In his frenzy Joseph had paced the fields and forests, scarcely knowing where he went. But in late afternoon, thirsty and spent, he had flung himself down under a terebinth tree and slept. And when he awoke it had been with a curious sense of release. The sun was setting, laying a banner of flaming orange across the sky. Overhead a hawk was lazily wheeling. He could smell the dry toasty wheat that rustled just beyond the fence, and the rich black earth beneath his head. He could hear the crunch and rattle of stones as farmers trudged the roads that led home, sickles over their shoulders. His tongue was dry, his bones stiff, but the feverish thirst with which he had dropped to the ground was gone. One hand over his eyes, he lay staring into the vast blueness, now turning to lavender, and considering his lot.
His parents were right. He was in no position to compete with anyone. To press his cause would only result in failure and humiliation for his family, and distress to Mary's. For several years, in crisp, firm little ways, Hannah had been making her attitude plain. She never returned his mother's offerings in kind —cakes or flowers or wild honey. She managed to hasten her children off when they would have lingered to mingle with those of Jacob after services. And seldom had Joachim brought any business to his shop. A subtle yet very real barrier had separated them, a barrier as forbidding as if Mary's people had been wealthy and highborn.
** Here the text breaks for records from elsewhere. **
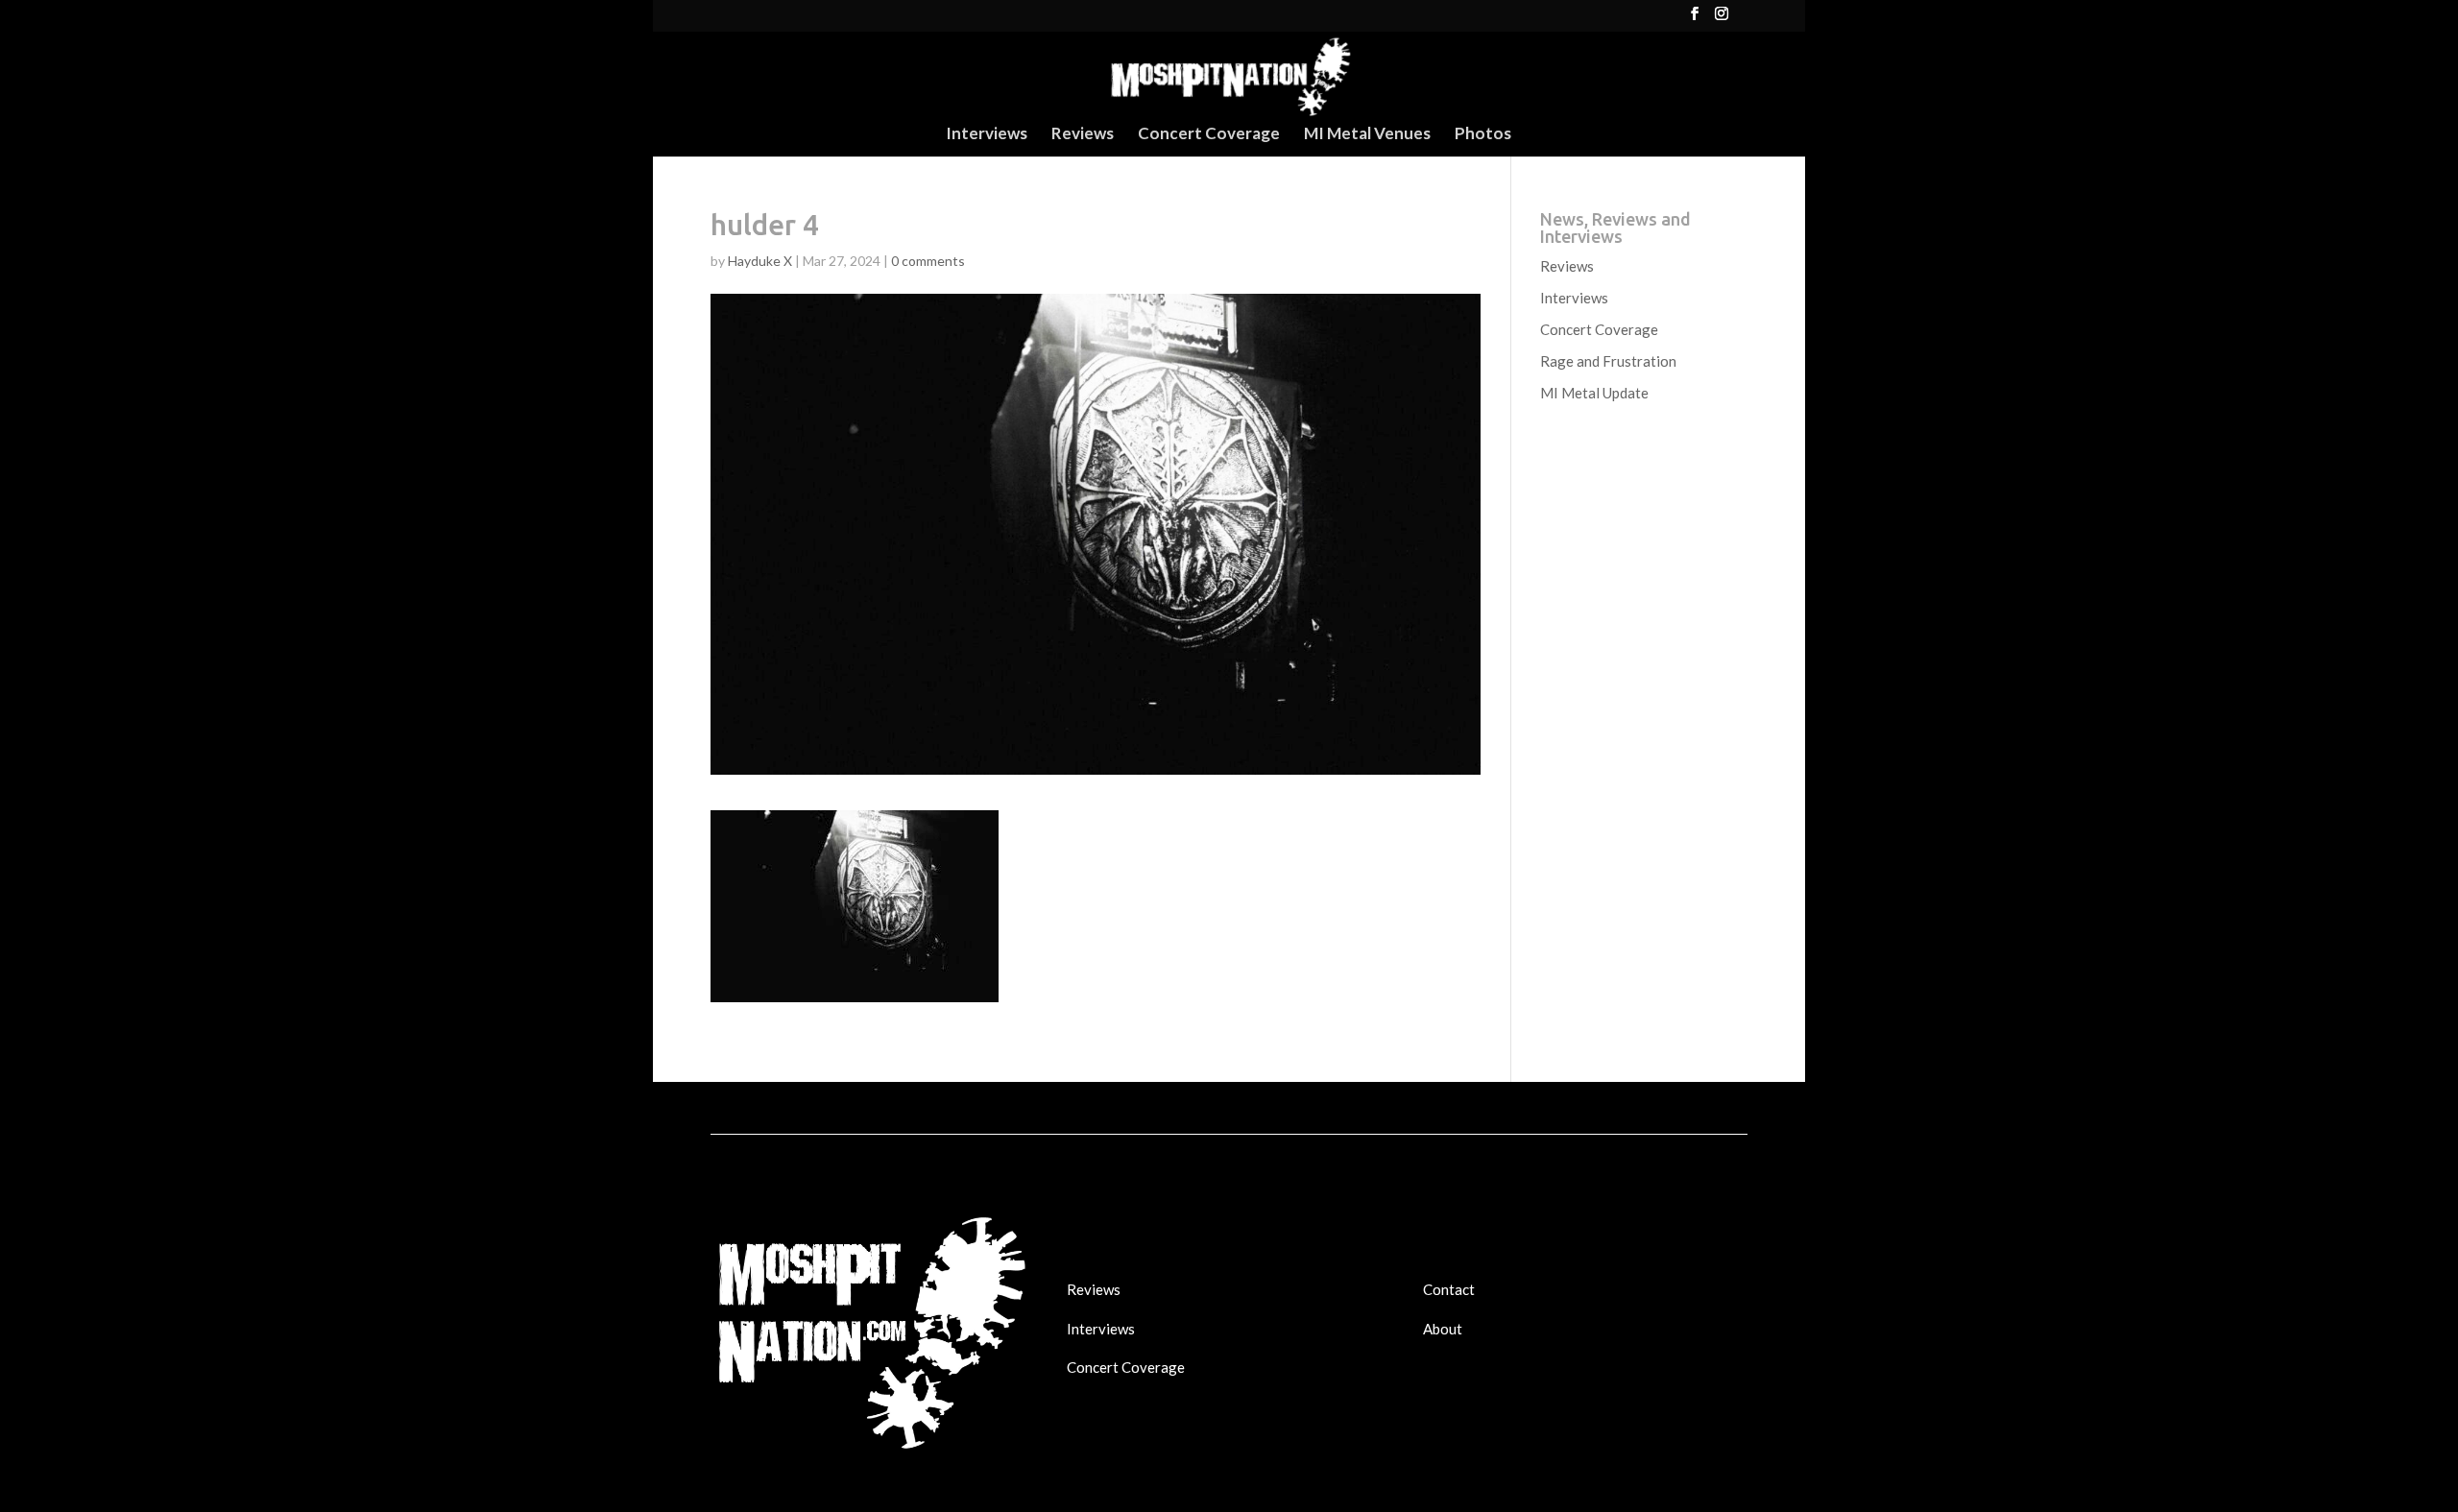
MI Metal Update (1594, 392)
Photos (1483, 135)
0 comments (928, 260)
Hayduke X (760, 260)
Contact (1449, 1289)
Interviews (986, 135)
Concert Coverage (1209, 135)
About (1442, 1328)
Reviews (1082, 135)
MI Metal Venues (1367, 135)
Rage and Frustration (1608, 361)
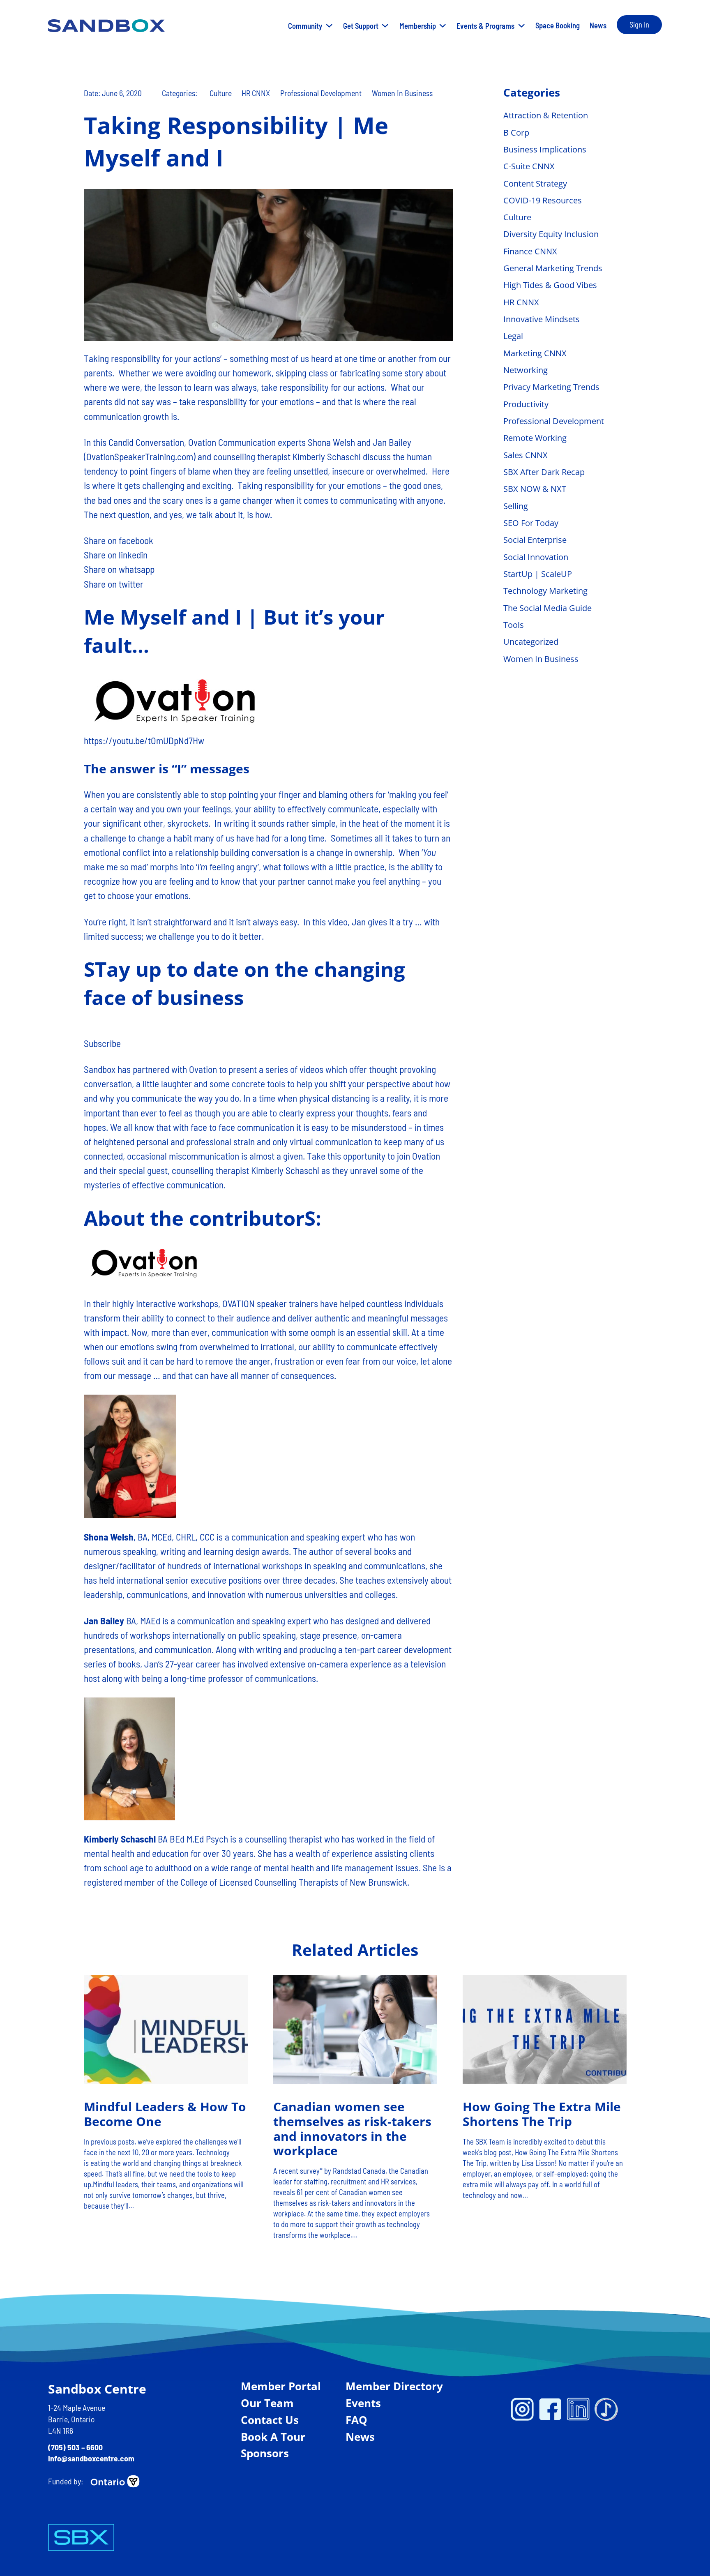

"Is it never to be then?" he demanded of the empty, uncaring space above. He searched it vainly a moment for some sign. And Joseph's eyes were wet, in part for the immutable loss of Mary, but in part for the loss of his faith. He thought with shame and bitterness of the long communion that in his desire he had conjured up. He had given himself the answers all the time! Now he saw that the true worshiper does not expect answers. The days were long past when God summoned Moses up onto a mountain, or revealed himself through a burning bush or a ladder of stars. This was a new age and a new era, where the true believer did not expect such evidence from Jahveh. Least of all should he expect personal favors.
"So be it."
He watched a lizard dart up the tree, its iridescent blue whip of tail quivering. He sat up and plucked a leaf from a low bough and bit down hard upon it. Its taste was bitter, like life. But it existed. It was. As he was and would continue to be. Even without her who had gradually become his primary excuse for being, he would survive. But how? How? The prospect was scalding.